Publicado 28/06/2026 10:45

A Fundação Hind Rajab pede aos EUA que indiciem Ben Gvir por crimes de guerra e genocídio

Archivo - Arquivo - 14 de maio de 2026, Jerusalém, Israel: O ministro da Segurança Nacional de Israel, Itamar Ben Gvir, acena para seus apoiadores em frente ao Portão de Damasco, em Jerusalém. Nacionalistas israelenses, muitos deles adolescentes e jovens
Europa Press/Contacto/Eyal Warshavsky - Arquivo

MADRID 28 jun. (EUROPA PRESS) -

A Fundação Hind Rajab apresentou uma petição formal ao Departamento de Justiça dos Estados Unidos para que o ministro da Segurança israelense, de tendência ultranacionalista, seja indiciado por crimes de guerra e genocídio, como responsável por incitar à tortura, ao estupro, assassinato e extermínio durante o exercício de seu cargo desde o início da guerra em Gaza.

Ben Gvir, um dos extremistas mais virulentos do gabinete israelense, tem defendido em várias ocasiões a expulsão forçada de toda a população de Gaza e, há algum tempo, tem sido alvo de condenação internacional por maus-tratos a membros de frotas humanitárias e por propor a destruição total do Líbano como punição coletiva pelo conflito entre Israel e o Hezbollah. Ben Gvir é um defensor ferrenho do colonialismo nos territórios palestinos ocupados e protagonizou inúmeras incursões na Esplanada das Mesquitas.

A Fundação Hind Rajab, que investiga as ações de Israel durante a guerra de Gaza, enviou esta petição antes da visita que o ministro realizará aos Estados Unidos a partir de 7 de julho. Mais especificamente, ele liderará uma delegação oficial na Cúpula dos Chefes de Polícia, que será realizada na sede da ONU em Nova York nos dias 7 e 8 de julho.
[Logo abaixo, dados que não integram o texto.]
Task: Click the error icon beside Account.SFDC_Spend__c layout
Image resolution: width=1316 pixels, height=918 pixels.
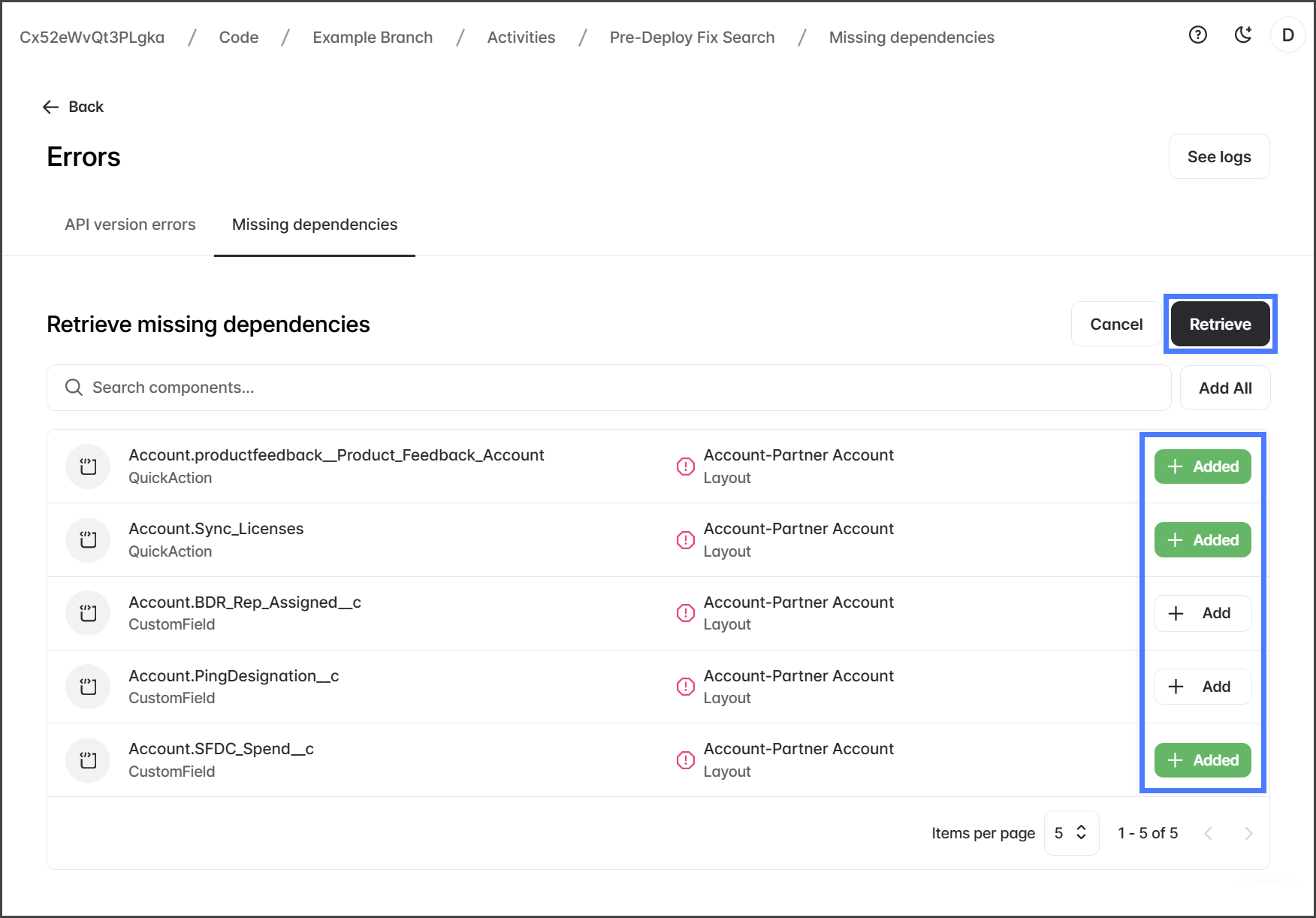Action: tap(685, 760)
“Desde sua nomeação para o cargo, no final de 2022, ele tem usado sua autoridade para impor uma política de tortura sistemática, assassinato, abuso e deslocamento forçado em toda a Palestina ocupada e, em particular, dentro do sistema prisional israelense”, afirma a ONG.

“Como várias de suas vítimas foram cidadãos norte-americanos”, a ONG argumenta que os Estados Unidos “têm tanto jurisdição quanto a obrigação legal de processá-lo” em virtude de sua própria legislação interna sobre crimes de guerra e genocídio. Vale lembrar que os Estados Unidos não fazem parte do Tribunal Penal Internacional, mas incorporaram parcialmente em suas leis nacionais os crimes tipificados no Estatuto de Roma, base do tribunal internacional.
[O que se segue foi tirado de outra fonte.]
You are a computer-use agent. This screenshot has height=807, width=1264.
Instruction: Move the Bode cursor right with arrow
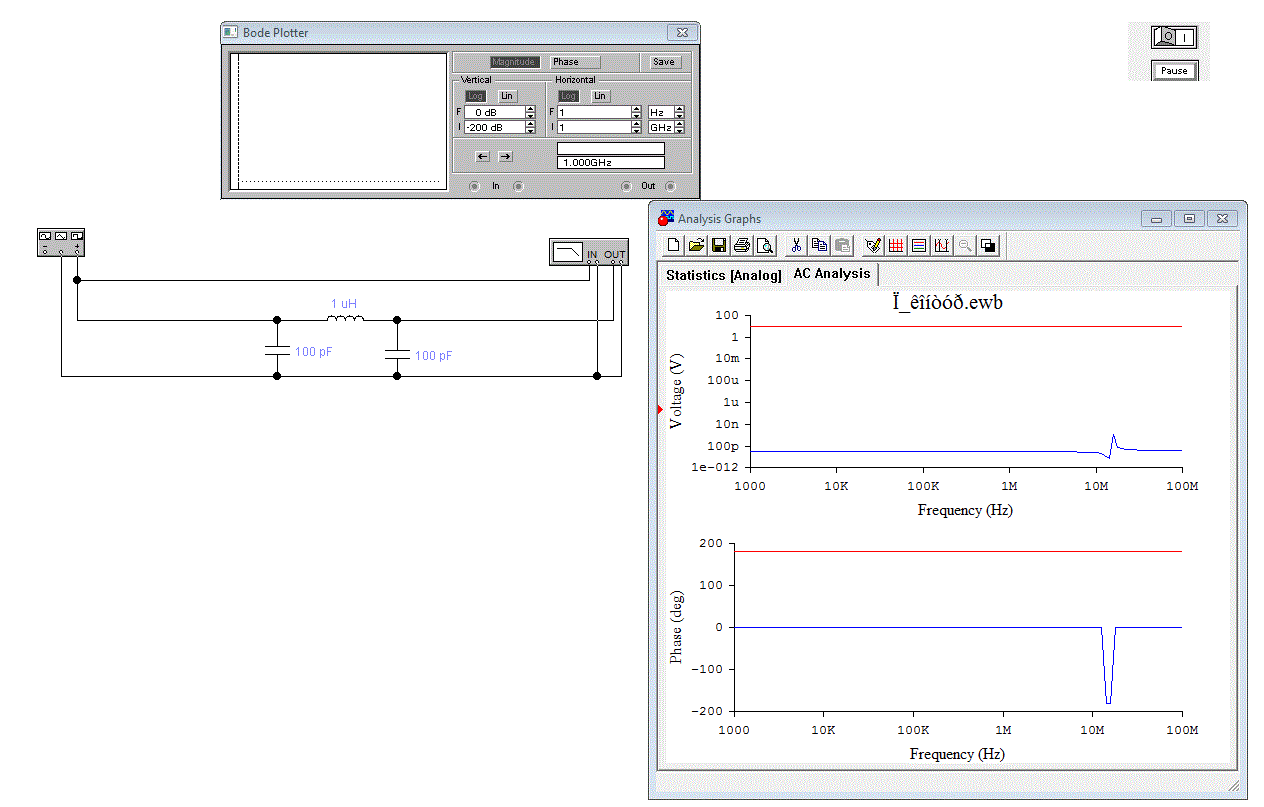(505, 156)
A Fundação, no entanto, lembra aos EUA que o país faz parte da Quarta Convenção de Genebra, que estabelece que os Estados Partes: “terão a obrigação de procurar as pessoas supostamente responsáveis por terem cometido, ou por terem ordenado a prática, de tais infrações graves, e deverão levar essas pessoas, independentemente de sua nacionalidade, perante seus próprios tribunais”.

“Itamar Ben Gvir figura entre os maiores criminosos de nosso tempo”, afirma o responsável pela ONG para os Estados Unidos, Jake Romm. “Um homem responsável por incitar diretamente ao genocídio e por dar ordens para garantir sua execução; um homem para quem nem mesmo o massacre dos últimos dois anos e meio é suficiente”, acrescentou.

“Todos os Estados do mundo, incluindo os Estados Unidos, têm a obrigação de prendê-lo e levá-lo à justiça por seus crimes. Além disso, a tortura e os abusos contra cidadãos americanos por parte de Ben Gvir acionam o dever soberano mais básico: proteger os próprios cidadãos”, concluiu.